### ARBEITSAUFTRAG 1:
Wie viele Grundfarben gibt es laut dem Text über die Holzschnitzerei?
### ARBEITSAUFTRAG 2:
Setzen Sie den Text über die Holzschnitzerei nach seinem letzten Satz fort.

### TEXTABSCHNITT:
────

Die Ausbildung der Lehrlinge dauert vier Jahre. Sie umfasst Menschen- und Tierfiguren und Ornamentik. Die Lehrlinge helfen bei der Produktion im Betrieb mit. Die etwa hundert persönlichen Werkzeuge, die ein Holzschnitzer braucht, werden ihm etwa zur Hälfte vom Betrieb geschenkt, den Rest muss er selber anschaffen. Der Arbeitsplatz des Holzschnitzers braucht gutes Licht, Platz für die vielen Werkzeuge und die Vorlage des Werkstückes.
Die meisten Figuren werden nach dem Schnitzen noch mit Holzbeize angemalt. Diese Arbeit macht Franziska Venrath, sie ist Dekorationsgestalterin. Die Mischverhältnisse der Farben, immer dieselben, sind in einem Ordner von Hand aufgeschrieben. Es gibt neun Grundfarben, neben rot, blau, gelb, schwarz und weiss sind es einige Brauntöne. Die gemischten Farben werden in Konfitüregläsern aufbewahrt und erst bei Bedarf nach den Angaben aus dem Ordner wieder neu gemischt. Dazu braucht es neben diesen Vorgaben ein gutes Farbgefühl. Die weisse Farbe ist etwas lackiert, da sie das Holz sonst nicht decken würde. Über all die Jahre wurden die Farben vom gleichen Lieferanten in gleich bleibender Qualität bezogen. Nun ist diese Firma Konkurs gegangen, ein neuer Lieferant muss­te gesucht werden. Die Farben müssen nun nach und nach geprüft und die Mischverhältnisse kontrolliert werden, damit keine Einbusse passiert.
Alle Schnitz- und Farbvorlagen sind schön übersichtlich einzeln in Kartonschachteln auf einem riesigen Gestell oder in Schubladen gelagert. So sind sie jederzeit für die Produktion bereit.

Alles Handarbeit

Die Figuren werden immer in einer kleinen Serie gearbeitet, da die Fräsmaschine in einem Arbeitsgang acht Vorlagen herstellen kann. Das Fräsen braucht für die acht Stück etwa zwei Stunden, das Schnitzen einer einfachen Figur 1,5 bis 3 Stunden; grosse Stücke können zwei bis drei Tage beanspruchen.

────

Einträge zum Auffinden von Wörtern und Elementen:
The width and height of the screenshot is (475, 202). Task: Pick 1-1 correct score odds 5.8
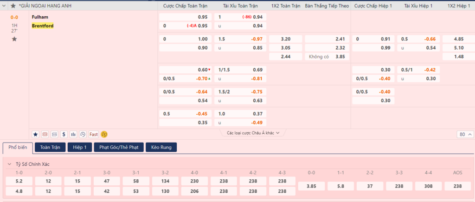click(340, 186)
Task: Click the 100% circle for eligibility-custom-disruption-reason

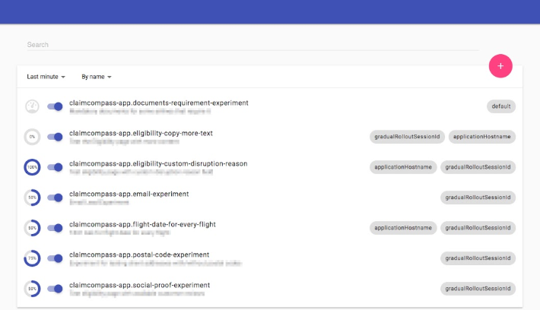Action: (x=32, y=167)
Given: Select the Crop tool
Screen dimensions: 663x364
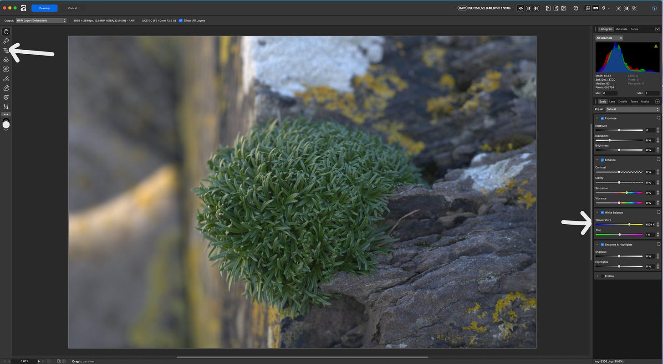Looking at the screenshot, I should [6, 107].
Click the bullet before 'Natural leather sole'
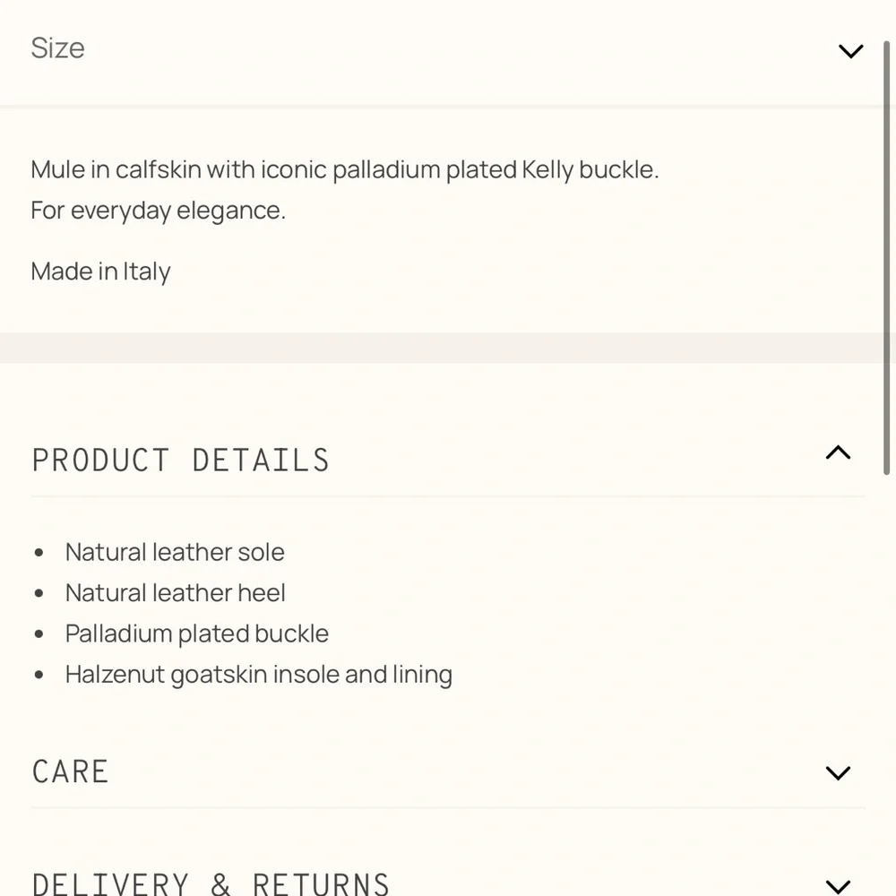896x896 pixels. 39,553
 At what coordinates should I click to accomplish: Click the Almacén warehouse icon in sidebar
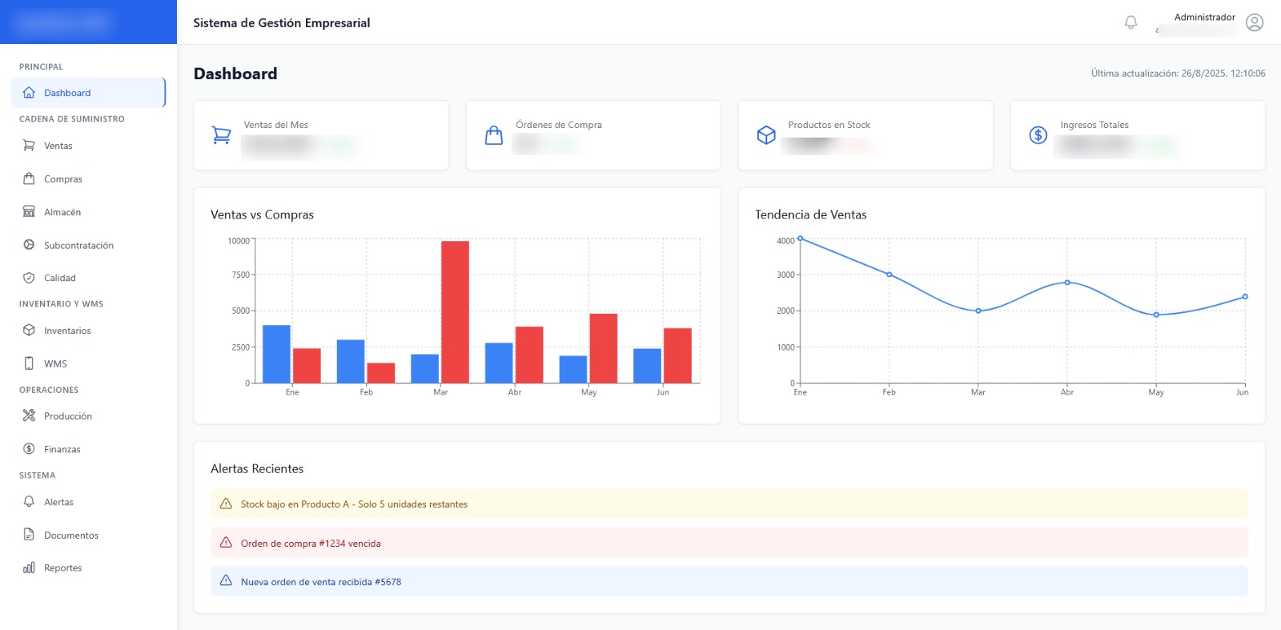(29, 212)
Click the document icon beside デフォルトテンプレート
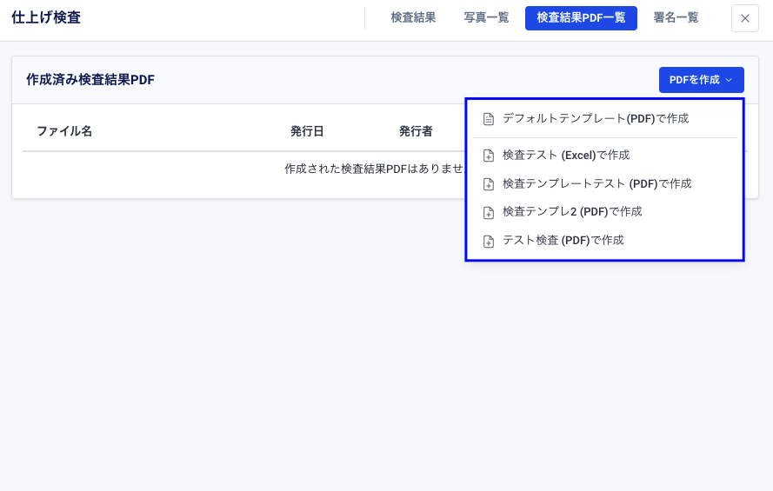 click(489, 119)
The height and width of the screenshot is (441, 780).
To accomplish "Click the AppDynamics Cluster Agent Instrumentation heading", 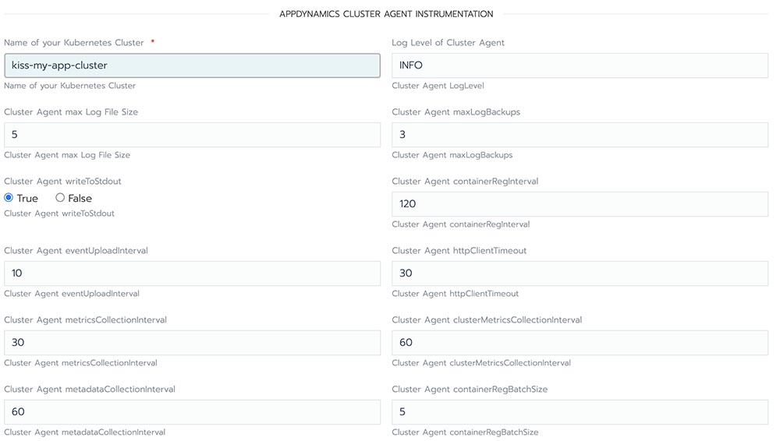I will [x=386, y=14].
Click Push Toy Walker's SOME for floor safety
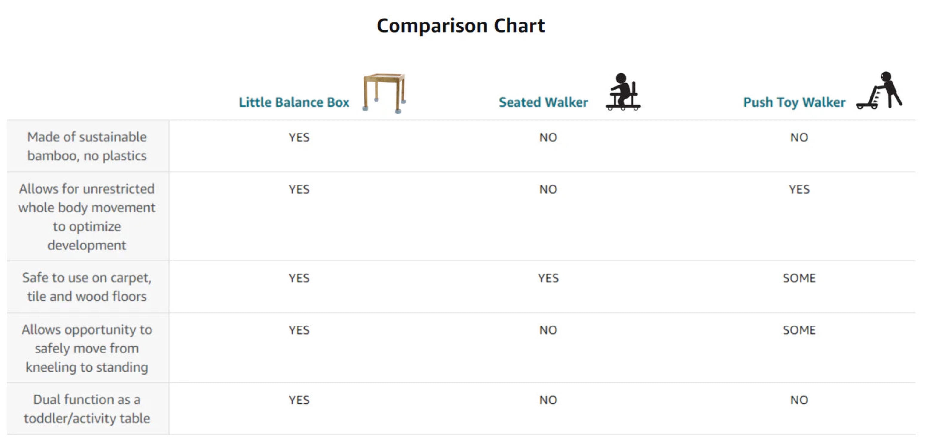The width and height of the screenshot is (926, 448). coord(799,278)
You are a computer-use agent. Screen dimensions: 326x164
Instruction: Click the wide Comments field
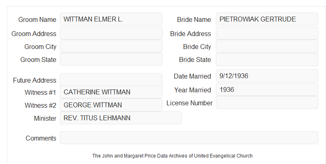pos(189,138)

────

### ÜBUNGSERGEBNIS 1:
Es gibt neun Grundfarben.

### ÜBUNGSERGEBNIS 2:
Das Malen braucht 10 bis 30 Minuten. Man kann sich ausrechnen, dass die Figuren auch einen angemessenen Preis haben, da alles Handarbeit ist. Der Verkauf erfolgt vor allem in der Schweiz, es wurden aber auch schon Krippen in die ganze Welt verschickt.

Der Verkaufsladen liegt in Brienz, direkt am See im Berner Oberland

Die Produktion, das heisst die Fräsmaschine, das Schnitzen und das Malatelier, liegt etwa 300 Meter entfernt im Dorf. Im Hinterzimmer des Ladens sind jedoch zwei Arbeitsplätze zum Schnitzen eingerichtet, wo meistens eine Holzschnitzerin und ein Lehrling arbeiten, damit die Kundschaft Gelegenheit hat, bei der Herstellung zuzuschauen.
Die Firma Huggler stellt mehrere Krippen her: Die Krippe Christnacht, etwa 14 cm hoch, ist die älteste und beliebteste, da sie eine ideale Grösse für ein Wohnzimmer hat. Palästina ist mit 12 cm etwas kleiner, die Krippe Weihnacht mit 22 cm ist etwas grösser. Die Krippe Noel ist schlicht, die Gesichter sind nicht ausgearbeitet und nicht bemalt. Die Krippe Kerzenlicht ist moderner, und die Krippe Navidad ist mit ihren 41 cm Grösse für Kirchen gut geeignet.
In einer schönen Holzschachtel können Maria, Josef und das Christkind erworben werden. Jedes Jahr wird die Krippe dann um eine oder ein paar Figuren erweitert.
Das Sortiment der Bildhauerei Huggler beinhaltet auch noch Schweizer Trachtenfiguren, Alpaufzüge, Tierfiguren, Ornamente und sakrale Skulpturen.
Es lohnt sich auf jeden Fall, einmal eine Reise ins Berner Oberland an den Brienzersee und in den Laden der Firma Huggler zu unternehmen oder, zur Not, einen Blick auf ihre Webseite www.huggler-woodcarvings.ch zu werfen.
Die traditionsreiche Firma Huggler existiert seit 1900. Dass sie bis heute besteht, zeigt, dass sie qualitativ hochwertig und solide arbeitet.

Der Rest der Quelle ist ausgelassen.